Particles are accelerated by ultrashort laser pulses illuminating the nano-structures. "The dream application would be to place a particle accelerator on an endoscope in order to be able to administer radiotherapy directly at the affected area within the body," explains Dr. Tomas Chlouba, one of the four lead authors of the recently published paper. This dream may still be far beyond the grasp of the FAU team, but they have succeeded in taking a decisive step in the right direction by demonstrating the nanophotonic electron accelerator device.

"For the first time, we really can speak about a particle accelerator on a chip," says Dr. Roy Shiloh, one of the paper's authors.

Guiding electrons + acceleration = particle accelerator
Just over two years ago, the team made their first major breakthrough: They succeeded in using the alternating phase focusing (APF) method from the early days of acceleration theory to control the flow of electrons in a vacuum channel over long distances. This was the first major step on the way toward building a tiny particle accelerator. Then, all that was needed to gain major amounts of energy was acceleration.

"Using this technique, we have now succeeded not only in guiding electrons but also in accelerating them in these nano-fabricated structures over a length of half a millimeter," explains Stefanie Kraus, also one of the paper's authors. While this might not sound like much of an achievement to many, it is a huge success for the field of accelerator physics. "We gained energy of 12 kiloelectron volts. That is a 43 percent gain in energy," says Leon Bruckner, the paper's fourth author.

In order to accelerate the particles over such large distances (when seen from the nano scale), the FAU physicists combined the APF method with specially developed pillar-shaped geometrical structures.

This demonstration is just the beginning, however.
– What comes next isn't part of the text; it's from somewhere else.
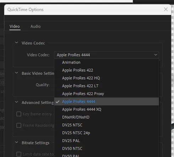This screenshot has height=157, width=174.
Task: Enable the Limit data rate to checkbox
Action: point(19,154)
Now the aim is to increase the gain in energy and electron current to such an extent that the particle accelerator on a chip is sufficient for applications in medicine. For this to be the case, the gain in energy would have to be increased by a factor of approximately 100.

"In order to achieve higher electron currents at higher energies at the output of the structure, we will have to expand the structures or place several channels next to each other," says Chlouba.

Head-to-head race among physicists
What the FAU laser physicists succeeded in doing was demonstrated almost simultaneously by colleagues at Stanford University in the United States; their results are currently under review.

The two teams are now working together on the realization of an "accelerator on a chip" in a project funded by the Gordon and Betty Moore Foundation.